Skoltech, 3 Nobel Str., hall 303

**11.30 – 12.30 / Alexander Bufetov / The Hoelder property for the spectral measures of translation flows**

*The main result of the talk is a Hoelder estimate on the spectral measure for a generic translation flow in genus two. A new cocycle is introduced that governs the spectral asymptotics. Joint work with Boris Solomyak*

**13.00 – 14.00 / Paolo Giulietti / Parabolic dynamics and anisotropic Banach spaces**

*In recent years, the study of parabolic flows has been sharpened by a functional analytic approach grounded on anisotropic spaces. I will show a general relation between the distributions appearing in the study of ergodic averages of parabolic flows and the eigendistributions arising from transfer operators of hyperbolic nature
*

**14.00 – 15.30 / Lunch**

**15.30 – 16.30 / Stefano Marmi / Diofantine condition for interval exchange transformations /**

**17.00 – 18.00 / Vladlen Timorin / Slices of the parameter space of cubic polynomials **

*We study slices of the parameter space of cubic polynomials, up to affine conjugacy, given by a fixed value of the multiplier at a non-repelling fixed point.
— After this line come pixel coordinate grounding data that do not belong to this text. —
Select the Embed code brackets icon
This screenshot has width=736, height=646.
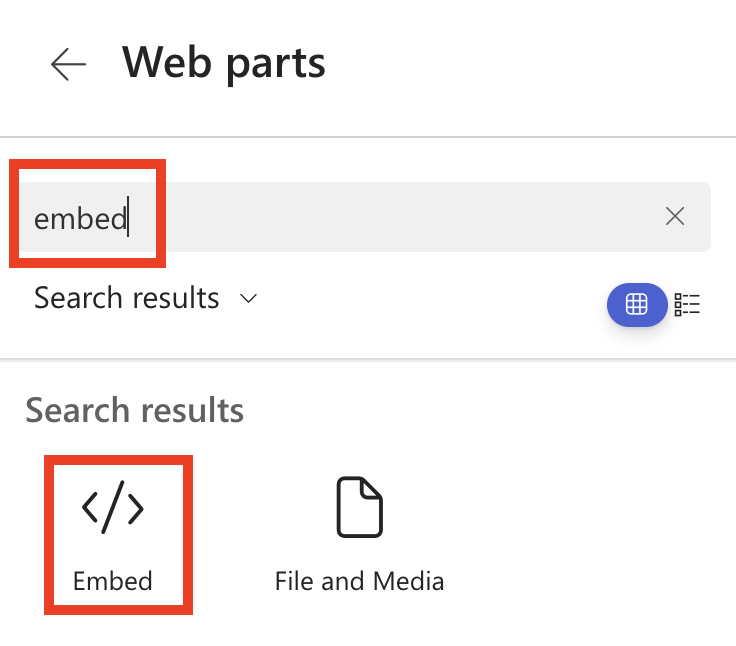pos(113,509)
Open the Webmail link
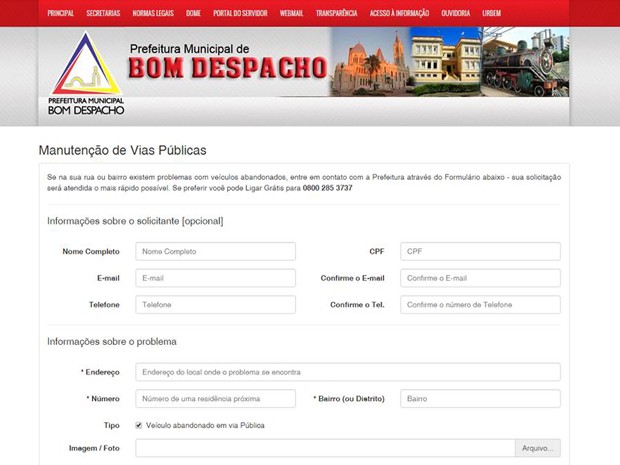The width and height of the screenshot is (620, 465). click(x=292, y=13)
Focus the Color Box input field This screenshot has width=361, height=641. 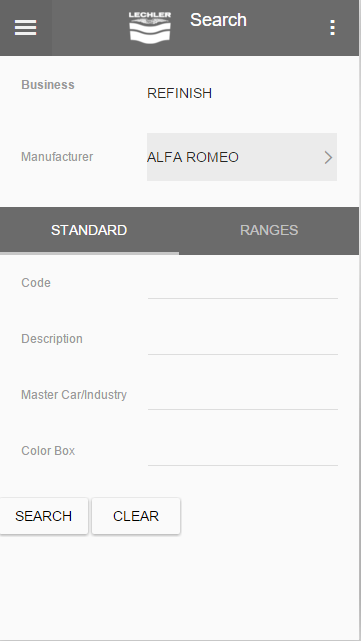pos(243,453)
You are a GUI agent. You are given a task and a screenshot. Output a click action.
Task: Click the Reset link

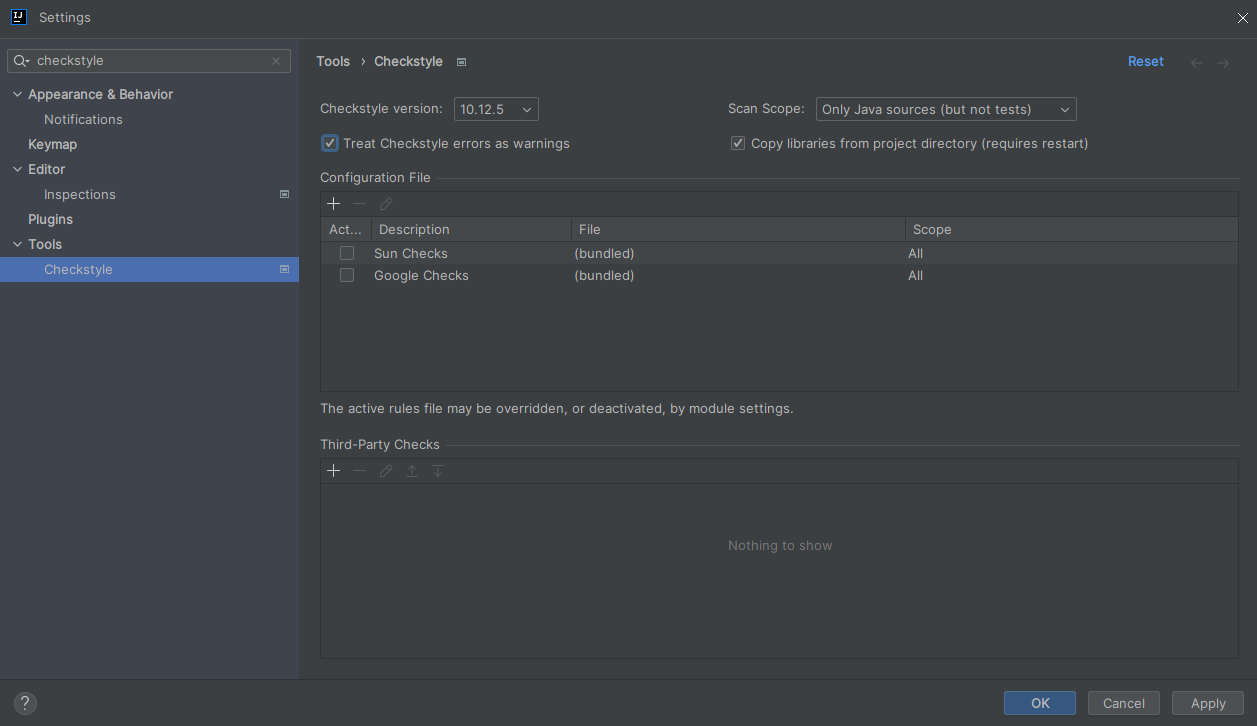[x=1145, y=61]
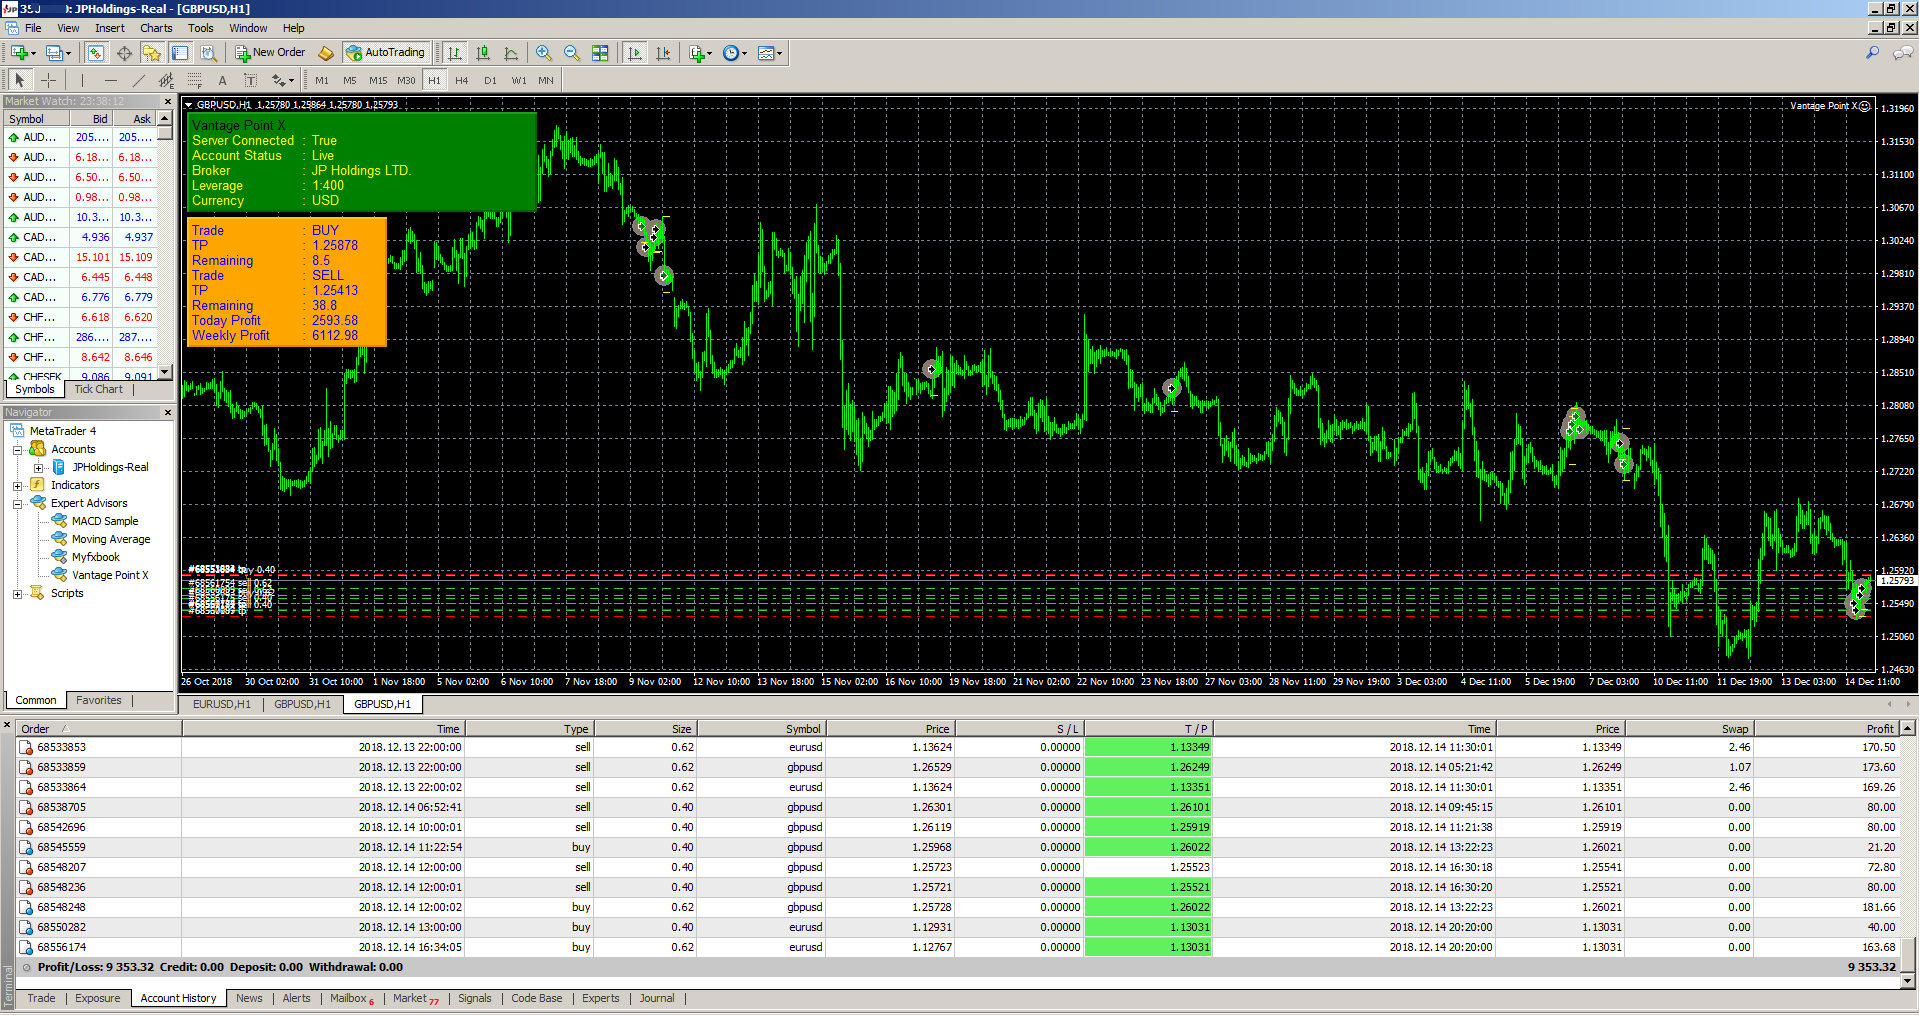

In particular, we study the location of the MAIN CUBIOID in this parameter space. The MAIN CUBIOID consists of affine conjugacy classes of complex cubic polynomials that have certain dynamical properties generalizing those of quadratic polynomials, whose parameters are in the (filled) main cardioid. Based on a joint work with A. Blokh, L. Oversteegen and R. Ptacek*

**Schedule for Wednesday, October 3, 2018 / Low-dimensional topology /**

HSE, Faculty of Mathematics, 6 Usacheva str.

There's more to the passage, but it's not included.